We have now described one of the possible cases of using Redis as a cache, other very useful ways Redis can help us are:
You have definitely met queues or you will meet them most projects. They can be used not only in data processing management, and this is where Redis can make our work easier. Redis has directly implemented PUSH and POP functions and their various modifications, including very useful queue blocking functions when accessing multiple clients.
Leaderboard. This case may seem very specific, but indeed Redis is often used for the purpose of maintaining a ranking, whether of competitors or another set of records, which need to be arranged according to the score and work with it. Redis contains a set of functions for working with rankings, eg
ZADD - save the competitor's score together with the possibility to use the parameter to determine whether the existing record should be upgraded or ignored, even depending on the score,
ZREVRANGE - pull rankings in the range defined by indexes
ZRANK - returns competitor score
We also used these functions in our Fantasy League project, where Redis, in addition to Cache, is also used to store and work with the list of competitors.
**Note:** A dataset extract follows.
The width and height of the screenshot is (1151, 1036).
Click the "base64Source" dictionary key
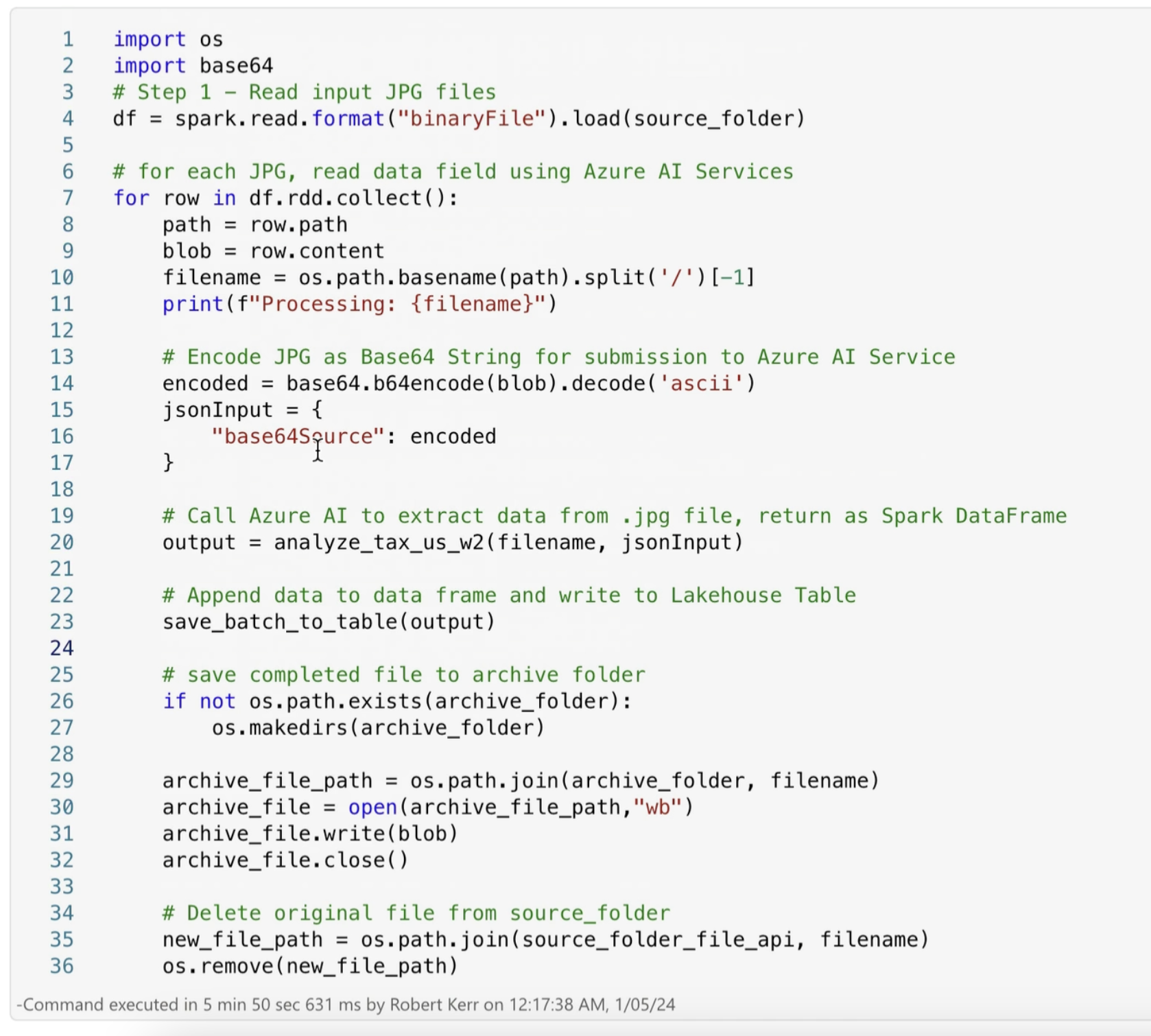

Counting anything you can think of. Redis is very useful for collecting statistics, and also contains a set of Increment / Decrement functions, which are often used in relational databases.
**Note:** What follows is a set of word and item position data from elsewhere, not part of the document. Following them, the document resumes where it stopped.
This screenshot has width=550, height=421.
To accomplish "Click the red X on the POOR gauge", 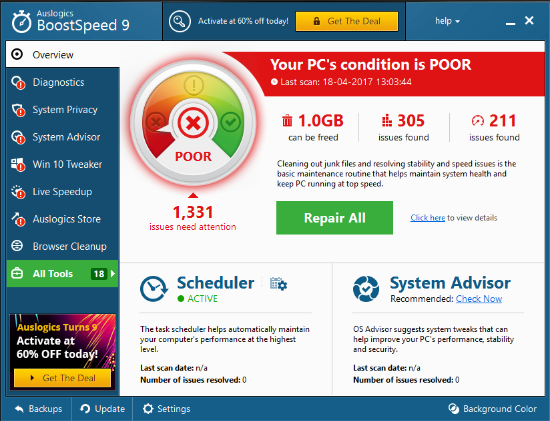I will (x=193, y=123).
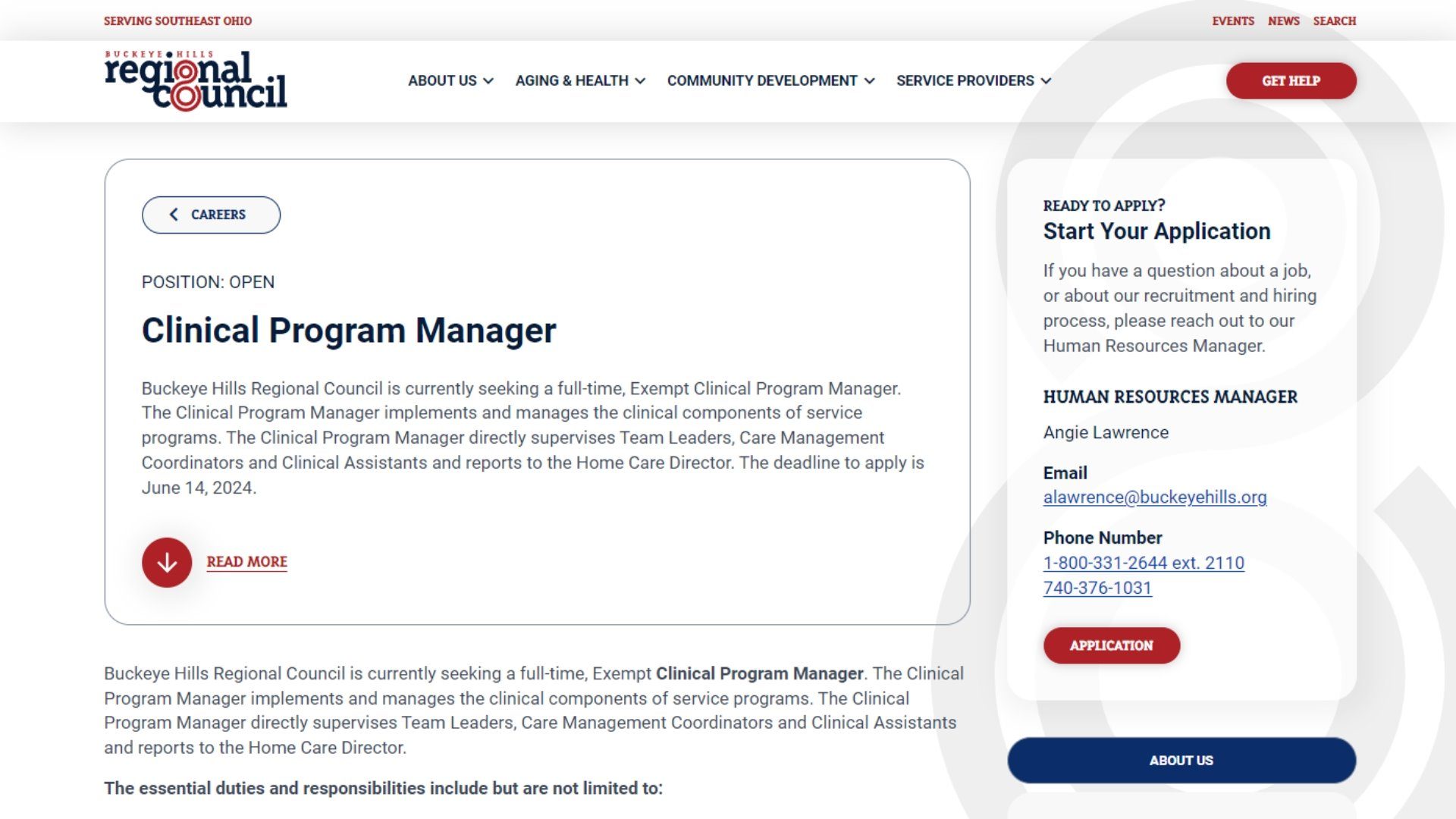This screenshot has width=1456, height=819.
Task: Click the phone number 1-800-331-2644 ext. 2110
Action: pyautogui.click(x=1143, y=562)
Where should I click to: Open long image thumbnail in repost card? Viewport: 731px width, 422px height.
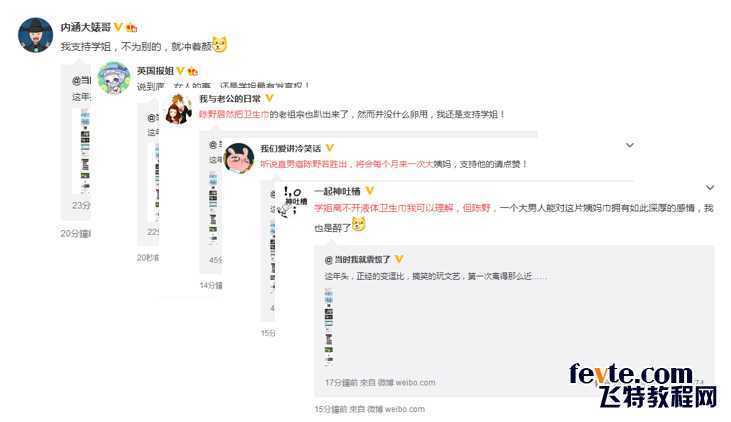pos(329,326)
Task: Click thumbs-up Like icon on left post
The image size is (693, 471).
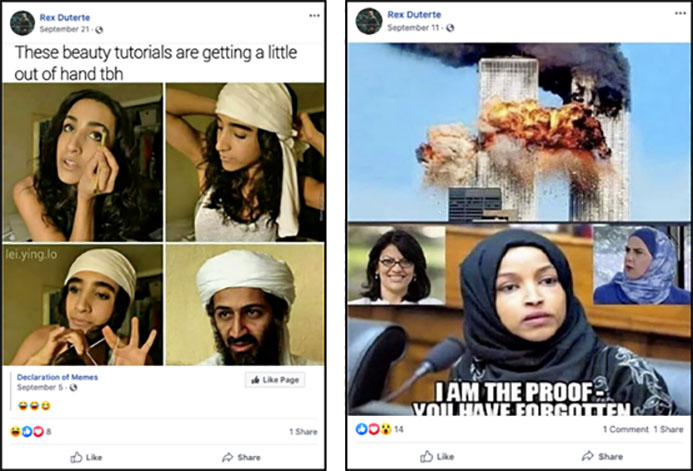Action: (x=76, y=457)
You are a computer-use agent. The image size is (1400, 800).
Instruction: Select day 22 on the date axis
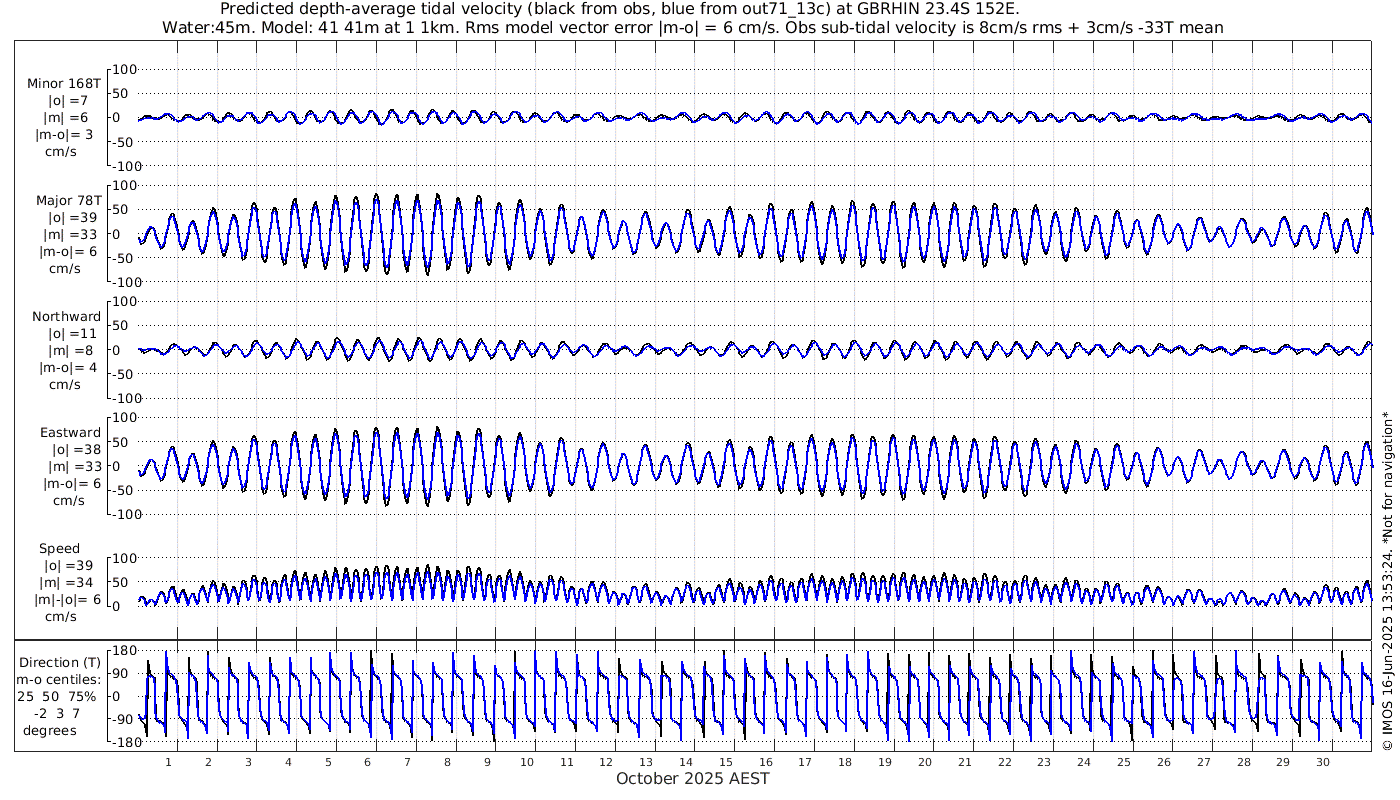tap(1004, 762)
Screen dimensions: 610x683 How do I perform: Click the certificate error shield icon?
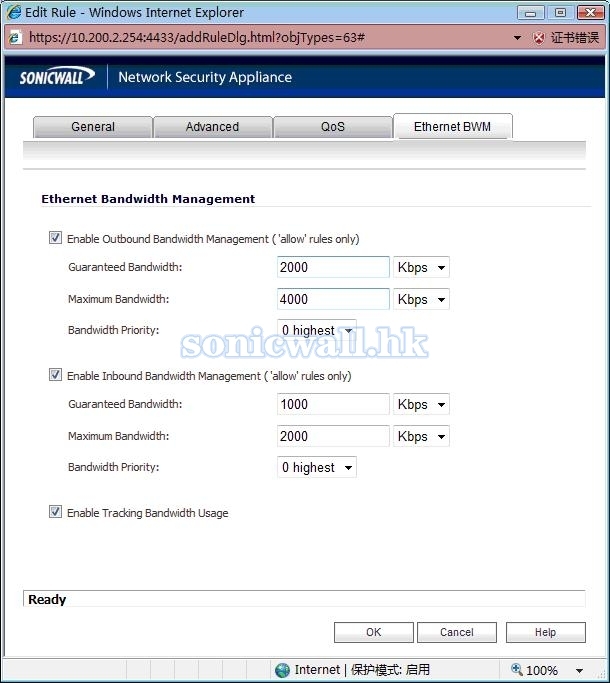539,37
When it is not appropriate to use Redis or what to consider before you decide to use Redis on your project.
Asynchronous disk writing
Redis, in its default configuration is just a in-memory storage. Persistency of data on the disk is possible, but it's necessary to turn on this function. You also need to know, that even after you turn persistency on writing on the disk is asynchronous, so in case when the server fails you can lose data, which haven't been written to the disk yet.
All data is in RAM
In case you want to use Redis as a primary data storage, it's necessary to consider expected amount of the data. It's a big advantage, that all of the data are stored in a RAM, but from capacity and cost point of view you need to be cautious.
The service is available, but unavailable when the server fails. The same problem can occur with other databases or non-HA systems, so it is not a specific shortcoming in the case of Redis, I wanted to point out that in the case of Redis this problem is partially solvable through Redis Cluster, where another functional node can represent dropped node, but there will be a separate part about the Cluster.
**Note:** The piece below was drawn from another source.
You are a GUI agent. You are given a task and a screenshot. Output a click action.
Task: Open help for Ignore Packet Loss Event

As working with Redis is specific in many respects, it is necessary to think about the functions and features of an application when designing (I don't mean UX/UI design) if it is to be usable as a primary store. E.g. with SQL databases, the database system is often easier to replace with another relative.
What mistakes should be avoided when using REDIS?
Certainly one of the biggest problems I would mention is insufficient security, not using a password to access and opening Redis to the world. We will talk more about security in a separate section, but I wanted to mention it here as well, as it is very important.
In most cases, the KEYS command is shown first in the tutorials. However, KEYS is a synchronous display and, depending on the number of records, can take a long time to load the server, as it cannot handle further requests while executing this command. However, it is mostly used only for debug development purposes.
Numbered databases (SELECT)
In Redise, you can work on and switch between multiple databases, but these databases are not very well designed. They are insufficiently insulated from each other. If you run the KEYS command on one database and it contains too many records, you will shut down all databases. The workload per instance is therefore shared. The authors of REDIS themselves identified them as one of the biggest flaws in the design of REDIS.
New connection for each request
Properly, the connection should be kept open and used for multiple commands, instead of opening and closing a new connection for each command. Especially with PHP, with (supposedly) once a problem, keep one open connection.
Hot Key problem
In the Redis cluster, if we have one key, which we access very often, we basically access one node very often, because the given record is located on one node. This problem must be solved already in the application design, so that such a situation does not occur.